Both CER and WER are based on edit distance (Levenshtein distance).
They measure how many edits are required to transform the STT output into the ground-truth transcript.
Edits include:
- Substitution (S): wrong character/word
- Deletion (D): missing character/word
- Insertion (I): extra character/word
🔤 CER (Character Error Rate)
CER evaluates errors at the character level.
✅ Formula
[ CER = \frac{S + D + I}{N} ]
- S = substitutions (characters)
- D = deletions (characters)
- I = insertions (characters)
- N = number of characters in the reference (ground truth)
🟢 When CER is especially useful
- Languages where spacing/word segmentation is tricky (e.g., Korean)
- You want sensitivity to small spelling/particle changes
- You care about fine-grained transcription quality
How to interpret them
- 0–2%: Excellent on clean data.
- 2–10%: Good; errors may be noticeable.
- 10–20%: Usable with post-editing.
- 20%+: Significant quality issues. These ranges are context-dependent (domain, language, noise, fonts). Always compare against a baseline on the same test set. (Guidance based on common practice and tool docs.)
🧾 WER (Word Error Rate)
WER evaluates errors at the word level.
✅ Formula
[ WER = \frac{S + D + I}{N} ]
Same structure as CER, but counts are based on words, and N is the number of words in the reference.

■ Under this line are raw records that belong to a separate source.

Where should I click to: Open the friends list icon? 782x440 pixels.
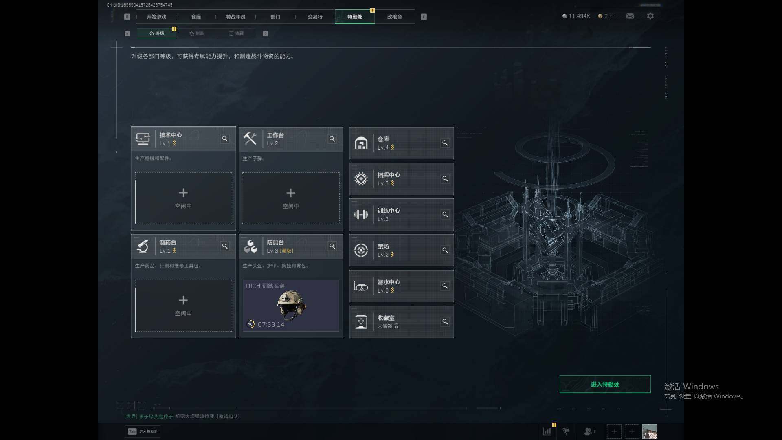590,431
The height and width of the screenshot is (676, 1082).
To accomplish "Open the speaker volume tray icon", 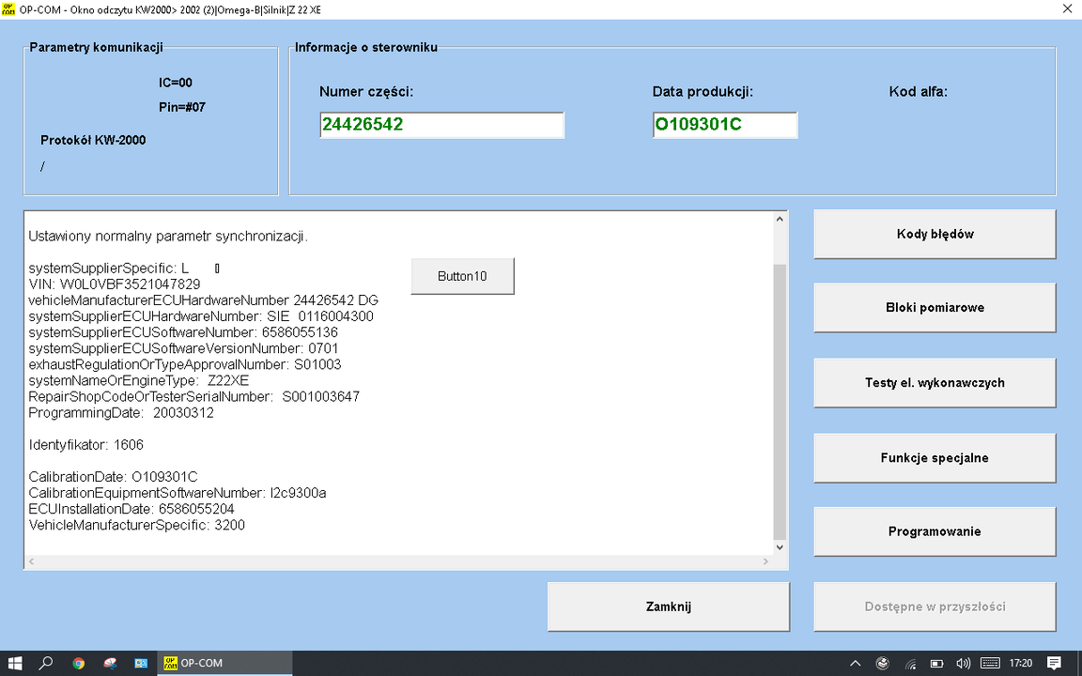I will pos(963,663).
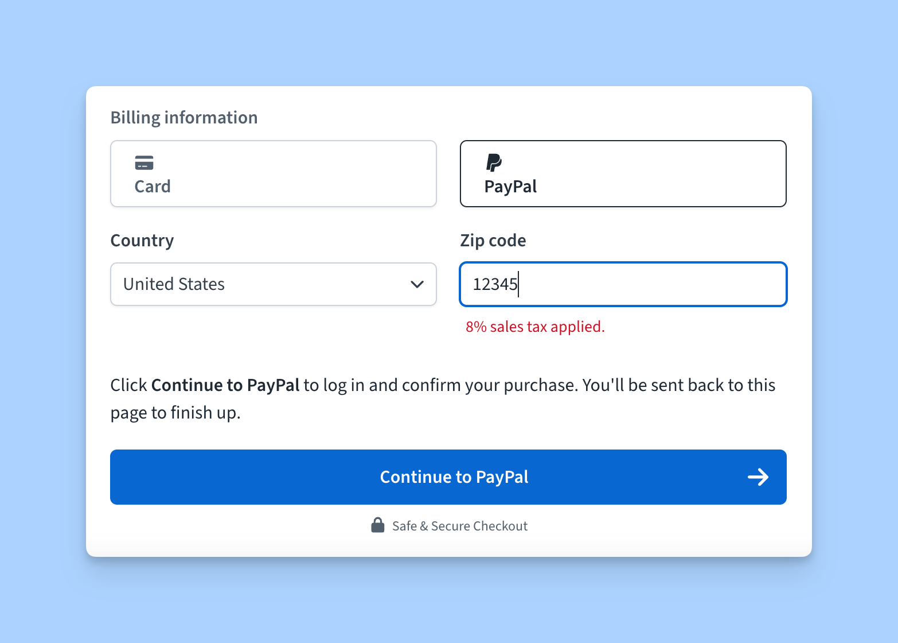Click the "page to finish up." instruction line

(175, 413)
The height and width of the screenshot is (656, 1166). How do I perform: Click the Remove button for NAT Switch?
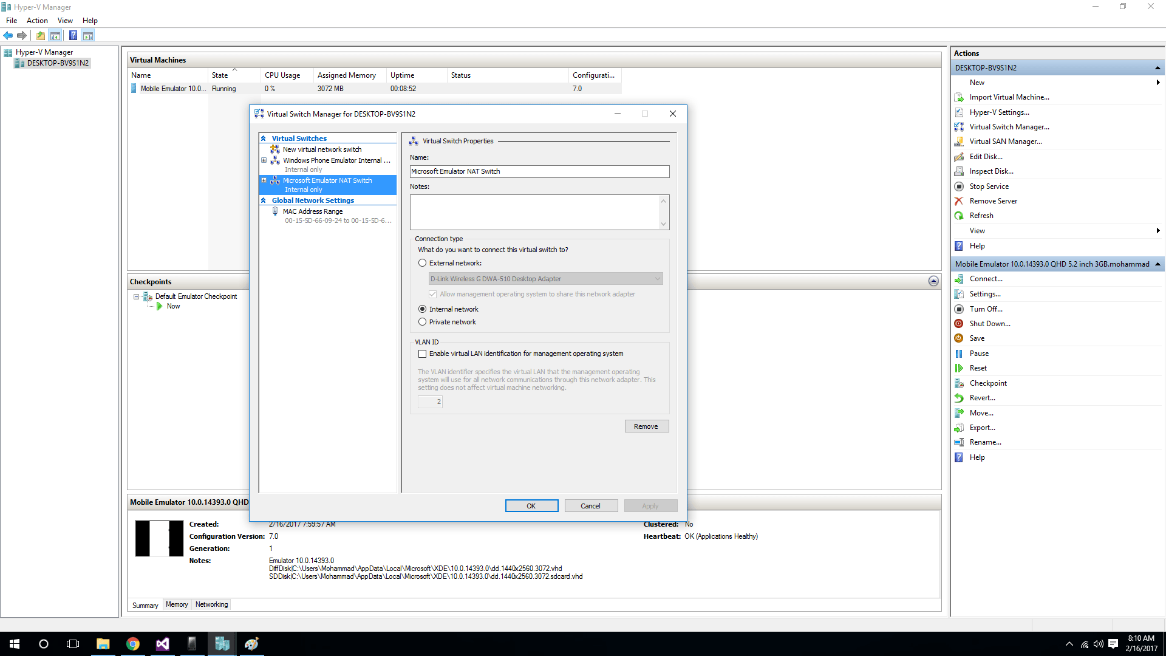coord(646,425)
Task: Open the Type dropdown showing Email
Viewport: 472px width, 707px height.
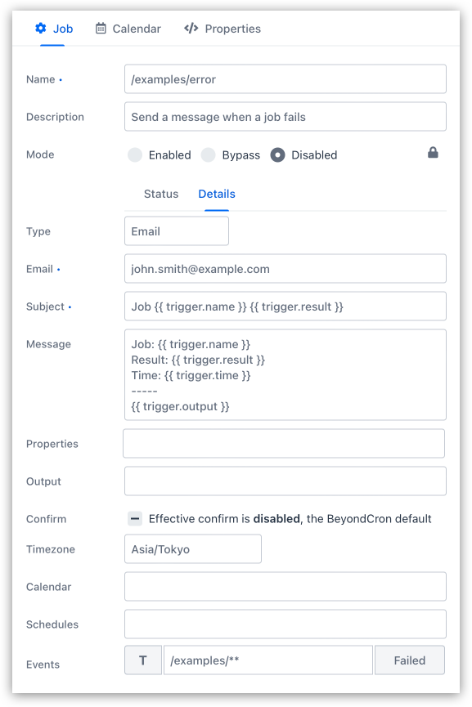Action: 177,230
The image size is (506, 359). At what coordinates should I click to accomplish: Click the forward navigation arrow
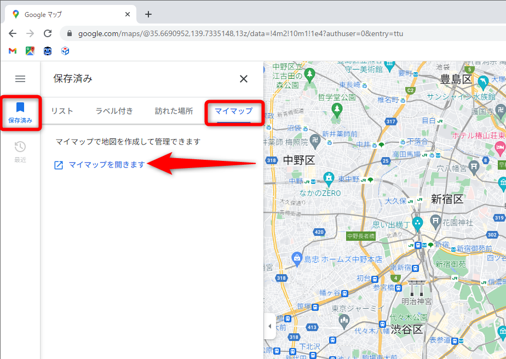click(x=30, y=33)
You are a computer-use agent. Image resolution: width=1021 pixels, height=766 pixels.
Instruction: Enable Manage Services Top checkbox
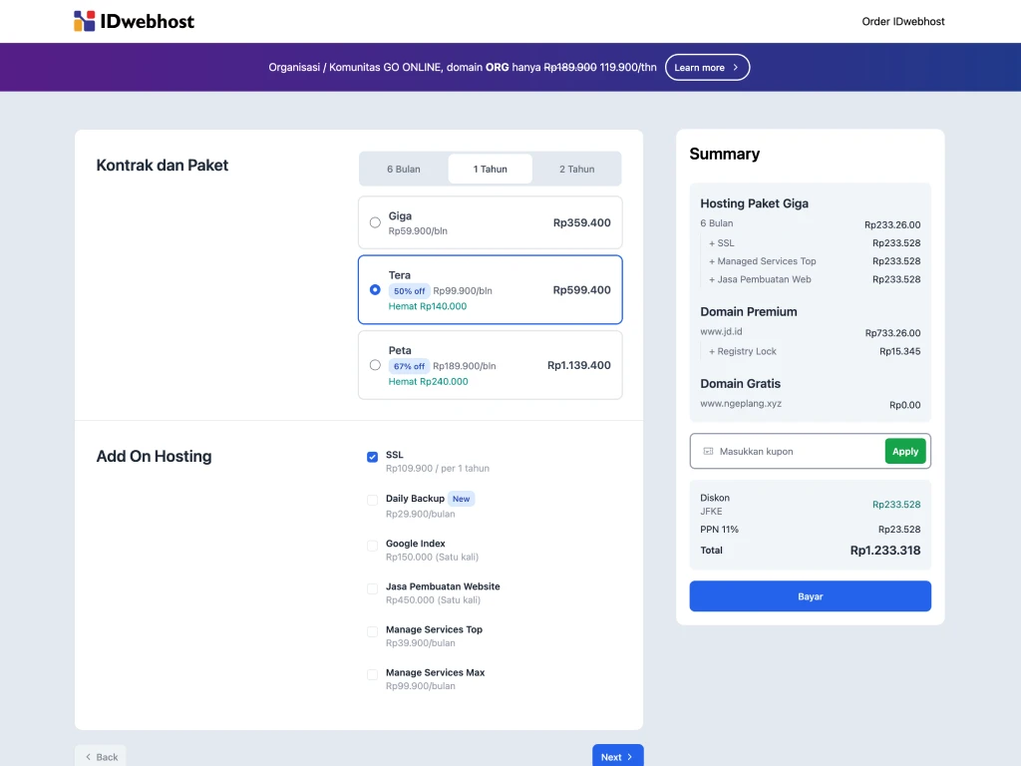(373, 631)
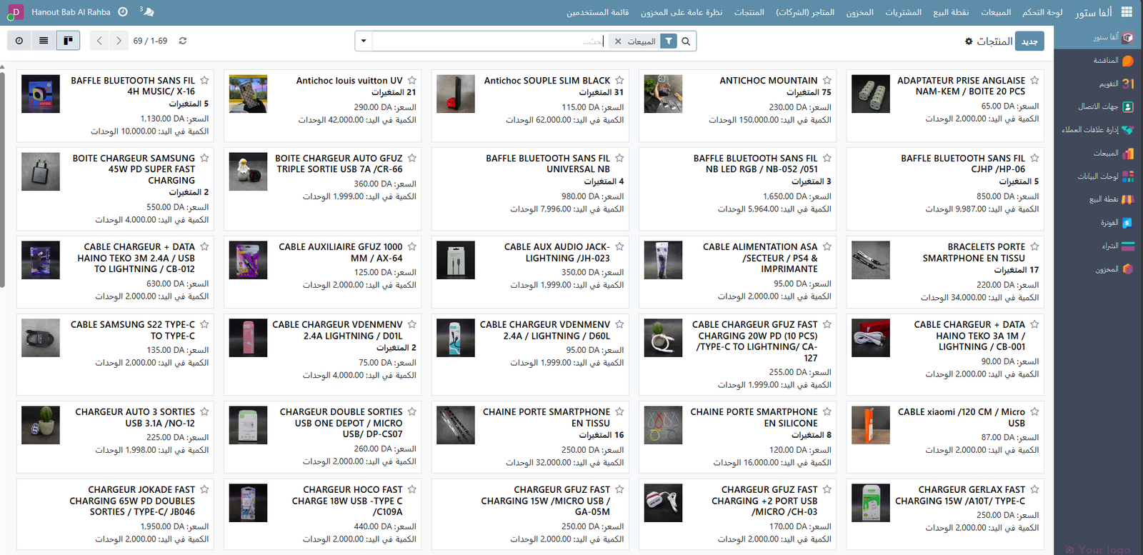Open the apps grid menu

[1127, 12]
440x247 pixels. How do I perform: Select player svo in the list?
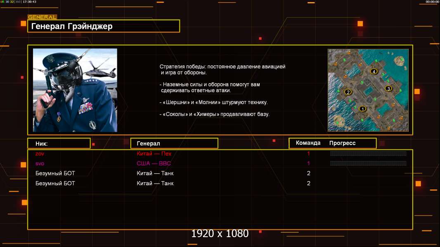click(40, 163)

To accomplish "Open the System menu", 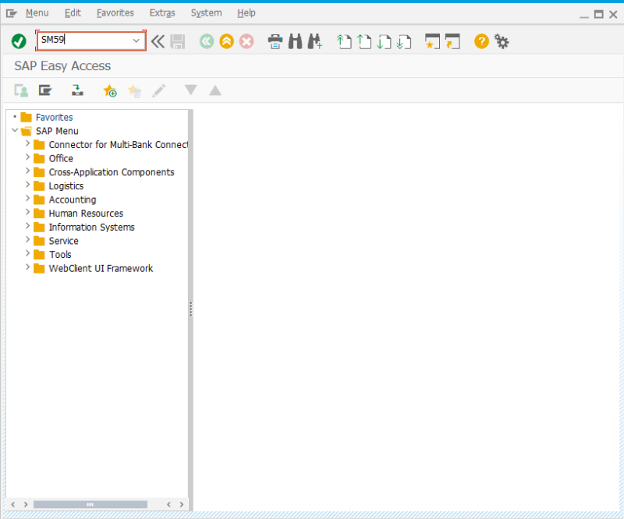I will coord(206,12).
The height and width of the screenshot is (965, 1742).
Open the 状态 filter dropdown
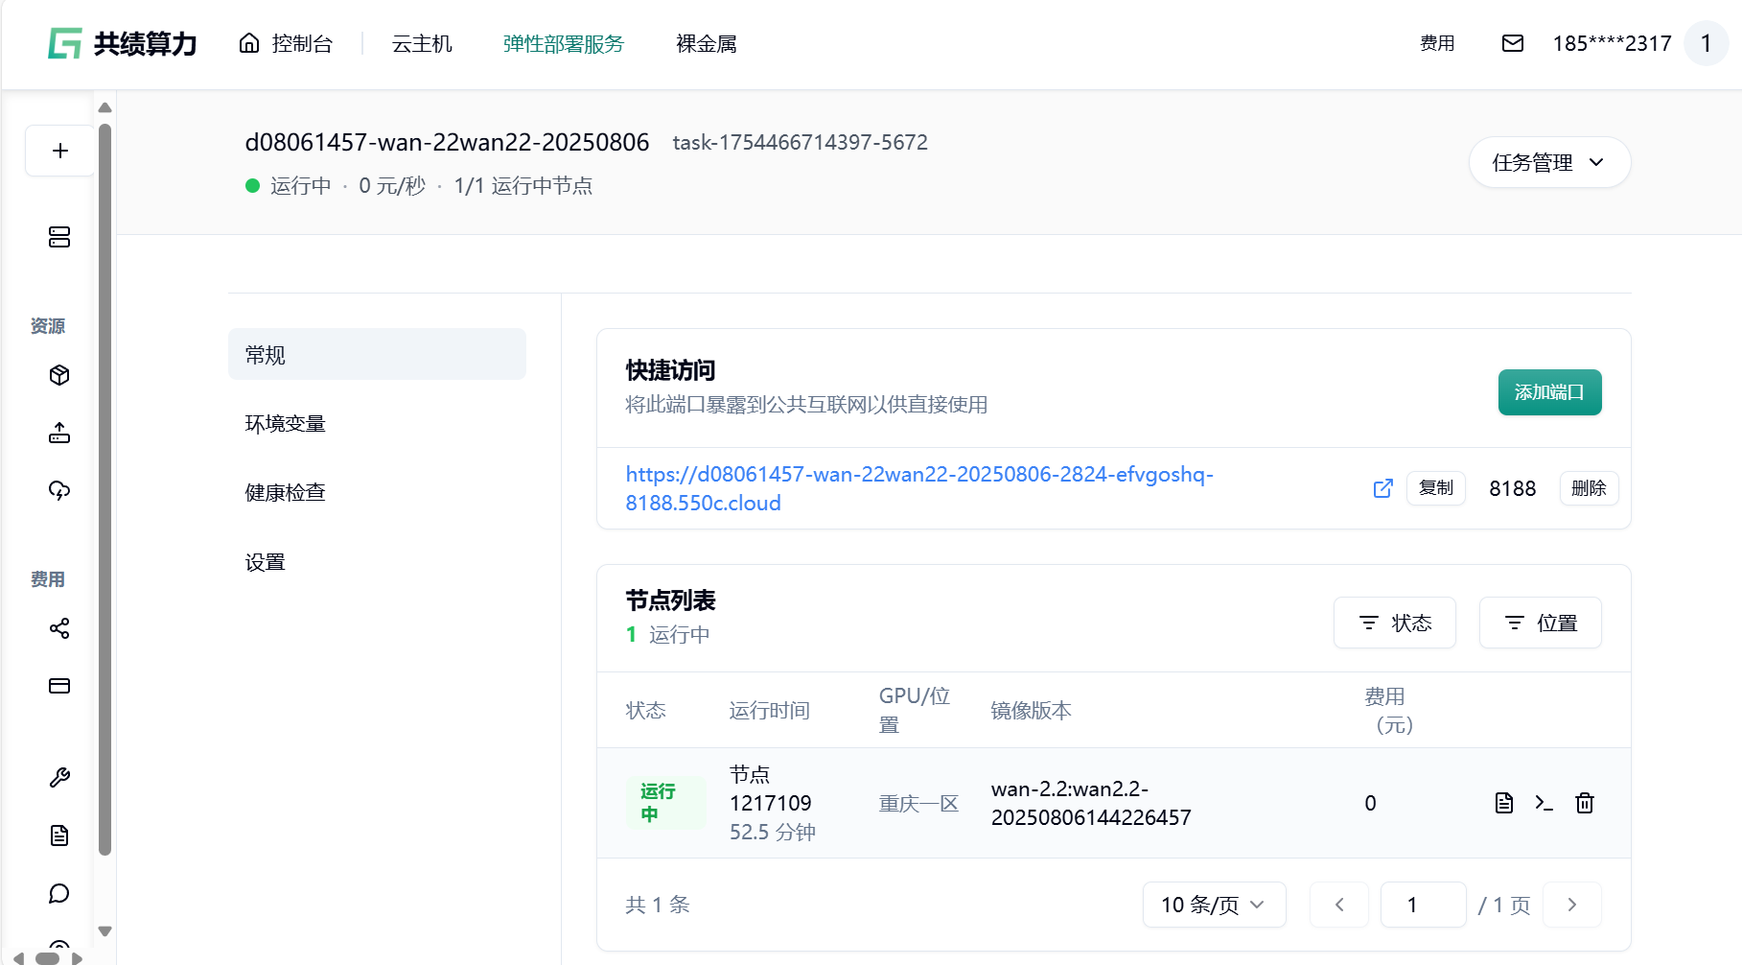[1394, 623]
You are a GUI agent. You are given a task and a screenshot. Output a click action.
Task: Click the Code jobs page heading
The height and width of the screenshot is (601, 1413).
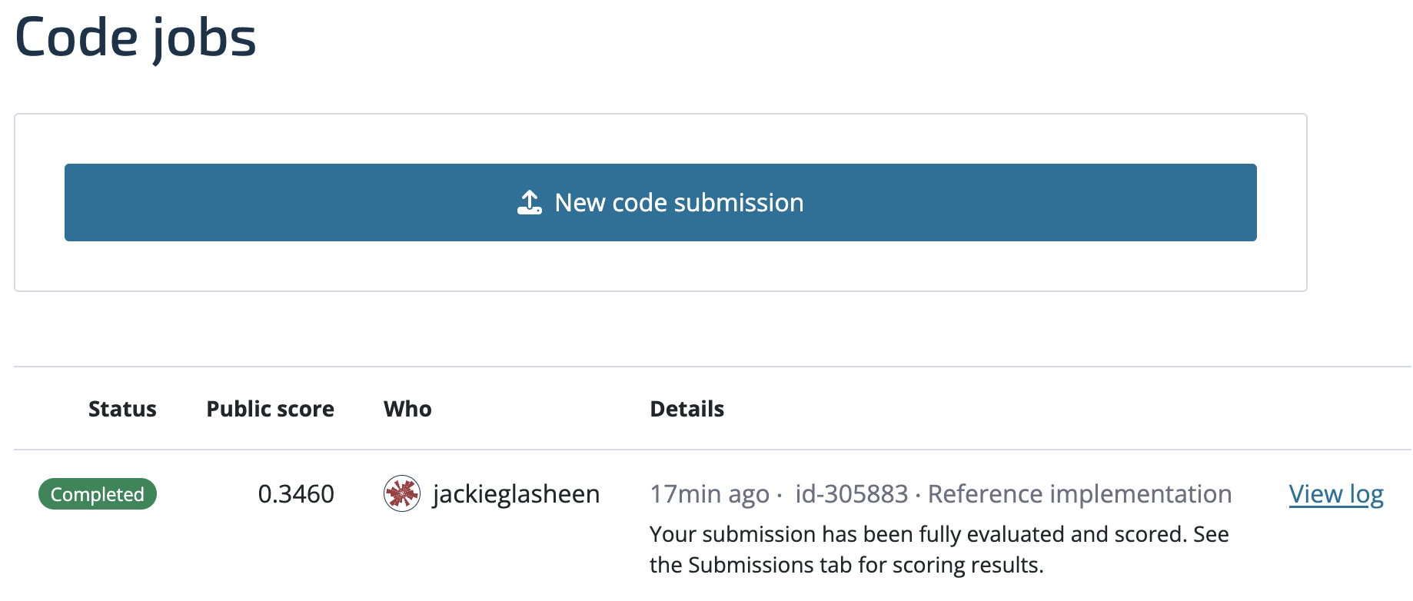pyautogui.click(x=135, y=37)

🟢 When WER is especially useful
- English-like languages where words are clearly separated by spaces
- You want a metric aligned with “how readable the sentence is”
- Your downstream system treats STT output as word tokens
🆚 CER vs WER: Which One Should I Use?
Here’s a practical rule of thumb:
- If your language/tokenization is ambiguous → use CER
- If your language is space-delimited and word-based → use WER
- For Korean STT evaluation, many teams report both, but often rely more on CER.
📌 Notes That Make Your Metrics More Trustworthy
A few practical tips that improve interpretability:
- Always define normalization rules (numbers, punctuation, spacing, special tokens)
- Ensure the same tokenization policy is used consistently across time
- Report:
- Average CER/WER
- And if possible, breakdowns by scenario (e.g., consent vs general 상담)
📝 Conclusion
CER and WER are simple but powerful metrics to track STT quality.